Our study revealed that, HIV positive patients usually utilized Intrauterine contraceptive device (IUCD) as compared to HIV negative clients who instead preferred hormonal contraceptives.. This might be due to the fact that hormonal contraceptives are expected to have untoward possible pharmacokinetic interactions between antiretroviral drugs which directs the preference to intrauterine device and condom use for HIV- positive clients on HAART [17]. In addition, the proportion of male condom use was significantly higher among HIV-positive women 84(26.7%) than HIV-negative ladies 23(3.9%). This finding is consistent with a study conducted in Malawi [18]. Condom is supposed to play dual purpose to protect both unintended pregnancy and STI. HIV-positive couples are advised to use this backup method as long as they decide to have sexual intercourse which by far increases the rate of utilization of condom as compared to HIV-negative mothers.

The utilization of dual contraceptive methods found to be frequently observed among HIV-positive patients. None of the respondents reported dual contraceptive use in the HIV non-infected group. The parallel application of condom use along with other methods is warranted to reduce the risk of unwanted pregnancy, transmission of HIV to a non-infected couple, to minimize transmission of drug resistant virus to an individual with HIV infection [19, 20]. Although, all HIV infected women are expected to use dual protection, the current study revealed that only limited number of patients (6.4%) applied dual contraception. Only small number of respondents (17.7%) reported dual method use in Zambia [7]. Poor utilization of dual contraception might contribute for higher incidence of STI in the sero-positive group 101(32.2%) versus 49(8.4%), in HIV negative clients. Further, under utilization of combination of methods could be due to high level of illiteracy 102(32.5%) of participants. A hospital based cross-sectional study also stated that low educational status was found to be associated with inadequate use of contraceptives among sexually active HIV positive individuals in the same set-up.

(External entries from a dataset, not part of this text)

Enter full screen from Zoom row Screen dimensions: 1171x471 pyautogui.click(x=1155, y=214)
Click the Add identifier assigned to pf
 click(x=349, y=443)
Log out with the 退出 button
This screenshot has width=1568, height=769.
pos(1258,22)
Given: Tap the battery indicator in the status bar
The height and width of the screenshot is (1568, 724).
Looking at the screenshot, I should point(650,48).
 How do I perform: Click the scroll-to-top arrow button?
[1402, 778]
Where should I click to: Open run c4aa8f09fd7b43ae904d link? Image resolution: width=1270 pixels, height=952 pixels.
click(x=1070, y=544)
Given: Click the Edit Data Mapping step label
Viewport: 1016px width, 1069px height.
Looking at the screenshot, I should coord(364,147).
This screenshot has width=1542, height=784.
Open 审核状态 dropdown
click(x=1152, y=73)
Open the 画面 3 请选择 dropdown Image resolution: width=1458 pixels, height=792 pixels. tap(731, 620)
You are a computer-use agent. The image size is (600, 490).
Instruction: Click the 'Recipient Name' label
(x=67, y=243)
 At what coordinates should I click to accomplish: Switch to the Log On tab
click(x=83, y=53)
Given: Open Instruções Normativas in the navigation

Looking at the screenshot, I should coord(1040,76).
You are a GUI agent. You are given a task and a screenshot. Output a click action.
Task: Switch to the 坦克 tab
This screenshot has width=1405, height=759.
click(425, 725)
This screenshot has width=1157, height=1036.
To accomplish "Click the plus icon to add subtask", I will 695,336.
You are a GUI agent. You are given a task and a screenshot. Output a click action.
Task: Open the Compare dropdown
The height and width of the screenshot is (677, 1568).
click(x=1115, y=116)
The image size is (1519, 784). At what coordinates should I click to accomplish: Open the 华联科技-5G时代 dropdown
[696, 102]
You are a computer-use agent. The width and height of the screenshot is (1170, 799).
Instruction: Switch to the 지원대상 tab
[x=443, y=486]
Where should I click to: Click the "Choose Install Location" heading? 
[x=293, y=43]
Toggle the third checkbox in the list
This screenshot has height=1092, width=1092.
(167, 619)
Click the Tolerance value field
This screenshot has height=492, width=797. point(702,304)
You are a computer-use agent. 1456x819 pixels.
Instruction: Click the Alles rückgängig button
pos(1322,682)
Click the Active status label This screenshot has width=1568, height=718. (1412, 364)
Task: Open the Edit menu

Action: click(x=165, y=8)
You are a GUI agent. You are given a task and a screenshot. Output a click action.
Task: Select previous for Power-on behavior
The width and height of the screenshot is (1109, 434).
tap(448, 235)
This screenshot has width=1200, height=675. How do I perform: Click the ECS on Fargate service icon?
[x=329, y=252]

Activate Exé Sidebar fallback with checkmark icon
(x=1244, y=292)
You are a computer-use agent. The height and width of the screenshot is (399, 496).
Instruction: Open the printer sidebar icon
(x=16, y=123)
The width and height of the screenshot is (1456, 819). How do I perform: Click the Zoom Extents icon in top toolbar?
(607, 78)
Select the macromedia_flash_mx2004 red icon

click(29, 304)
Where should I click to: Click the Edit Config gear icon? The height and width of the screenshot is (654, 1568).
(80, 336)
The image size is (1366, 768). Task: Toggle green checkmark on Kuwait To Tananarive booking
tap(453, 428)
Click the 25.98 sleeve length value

This study also illustrated that women who had unintended pregnancy used contraceptive methods occasionally. Even though Ethiopia has a promising achievement on contraceptive coverage, it is still difficult to control unintended pregnancies. This might be due to the lack persistence with the modern contraception. In addition, the low literacy and the high level of unemployment complicate the odds of unintended pregnancy in developing countries.

Limitations

In general, the present study provided a comparative evidence regarding the pattern of contraceptive use among HIV-infected and non-infected women. However, its findings are only interpreted in the light of the following limitations. First of all the study is limited to single center and qualitative data on the reasons to choose a certain type of contraceptive is not included. Therefore, we recommend a multicenter study including large number of subjects and mixed type of study design to incorporate qualitative aspects. Further, the present study also highlighted that significant number of patients were not on HARRT. The reason for low consumption of the HARRT should be investigated.

Conclusion

Intrauterine contraceptive device was reported to be the most commonly used contraceptive method in HIV patients as compared to HIV negative counter parts. Male condom use was found to be higher among HIV positive patients as compared to HIV negative women. Nearly, one-half of HIV negative clients use injectable contraceptive methods as compared to around a quarter in the HIV positive women. Further, unintended pregnancy was relatively common in women with low contraceptive practice. The use of dual contraceptives condom use in particular, should be advocated for HIV-positive women so as to protect unintended pregnancy, HIV transmission to partner, other strain and sub type HIV infections. Education and Communication campaigns should be strengthened in the community about reproductive health services in general and family planning services in particular. Access to quality contraceptive methods should be scaled up in community.